Why This Recipe Works
Here’s why we love these five ways to make this cold oats recipe:
- Each topping idea is packed with flavor, texture and color, so there’s something for every palate.
- This is a super healthy breakfast that’s full of fiber, protein, and healthy carbs. Just like this Easy Vegetable Frittata Recipe.
- You can make the oats ahead of time, so this recipe is perfect for meal prep, just like Healthy Greek Chicken Bowls.
- The oats are topped with fresh fruit, spices, and seasonings, so you get plenty of vitamins as well.
What Goes Into This Recipe
These are the ingredients for the base of the overnight oats:
- Oats. This recipe works with both quick and rolled oats.
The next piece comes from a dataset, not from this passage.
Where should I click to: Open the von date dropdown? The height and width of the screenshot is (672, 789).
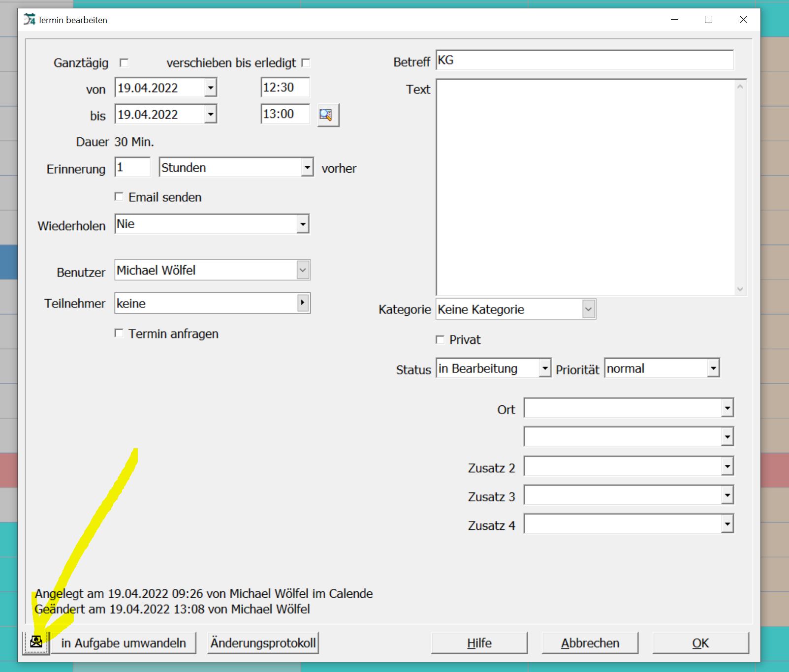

- Milk. You can use regular or dairy-free milk.
- Yogurt. I like to use plain Greek yogurt, but you can also use dairy-free yogurt.
- Chia seeds. These help achieve creamy texture because they absorb liquid, plus they add healthy fats and fiber.
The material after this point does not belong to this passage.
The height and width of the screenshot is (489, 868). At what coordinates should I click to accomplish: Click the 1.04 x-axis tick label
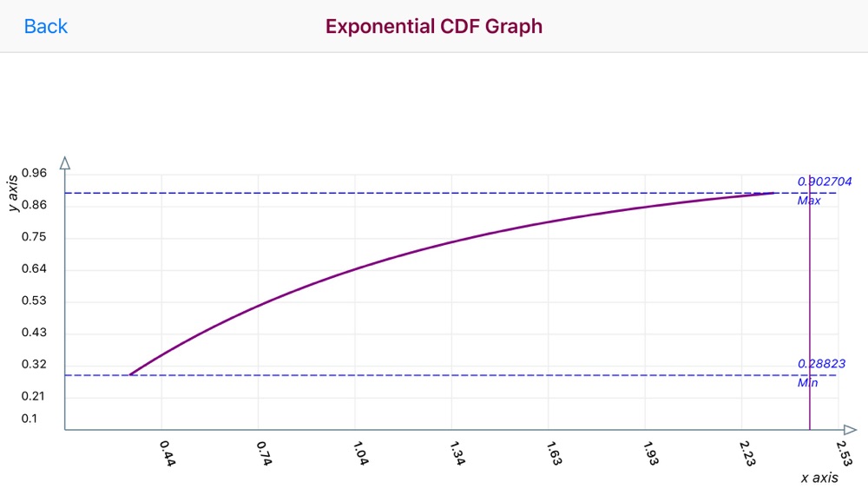361,453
- Maple syrup. You can use your favorite sweetener.
- Vanilla extract. I recommend using pure vanilla, but you could use a different extract depending on the flavor you’re making.
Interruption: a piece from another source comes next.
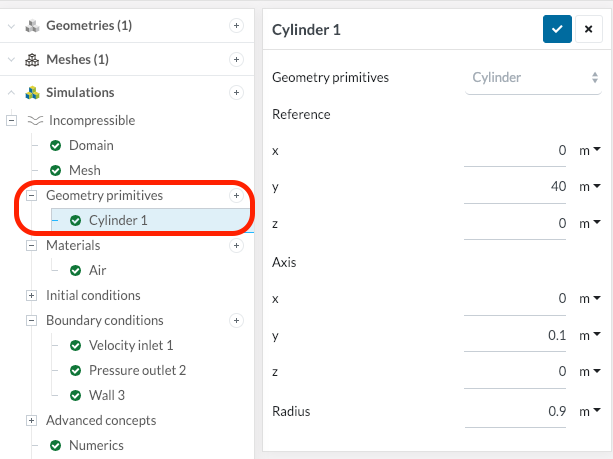Add a boundary condition with plus icon
The height and width of the screenshot is (459, 613).
[x=236, y=320]
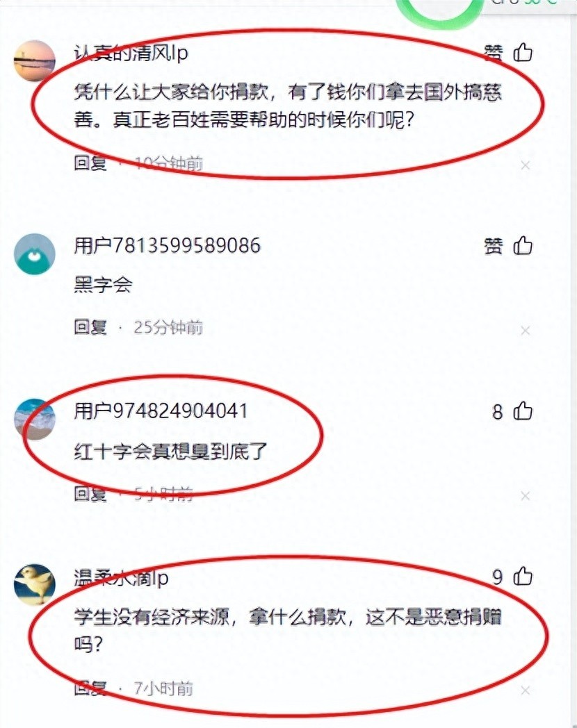
Task: Open the beach avatar of 用户974824904041
Action: [x=35, y=420]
And these are the ingredients for the toppings:
Banana Bread Overnight Oats
To make overnight oats that taste like freshly baked banana bread, you’ll need:
- Banana. Make sure you’re using a ripe banana for the sweetest flavor.
- Nuts. You can use walnuts, pecans or hazelnuts.
- Orange zest. This helps add a touch of brightness to the creamy banana bread oats.
- Cinnamon. For that classic warming flavor.
Strawberry and Cream Overnight Oats
- Strawberries. Slice them nice and small so they can easily mix into the oats.
- Protein powder. You can use collagen powder if you like.
- Sour cream. This adds tanginess.
- Lemon zest. For a bit of acidity.
Chocolate Brownie Overnight Oats
- Cocoa powder. Use unsweetened.
- Chocolate chips. The mini chips are easier to mix into overnight oats.
- Brownie. Go right ahead and crumble in your favorite brownie for rich, decadent flavor at breakfast.
Lemon-Blueberry Cheesecake Overnight Oats
- Cream cheese. Make sure it’s at room temperature for easy blending.
- Lemon zest. This adds that signature cheesecake flavor.
- Blueberries. Fresh will work best.
Thai Mango Overnight Oatmeal
- Mango preserves. I like using sugar-free mango preserve.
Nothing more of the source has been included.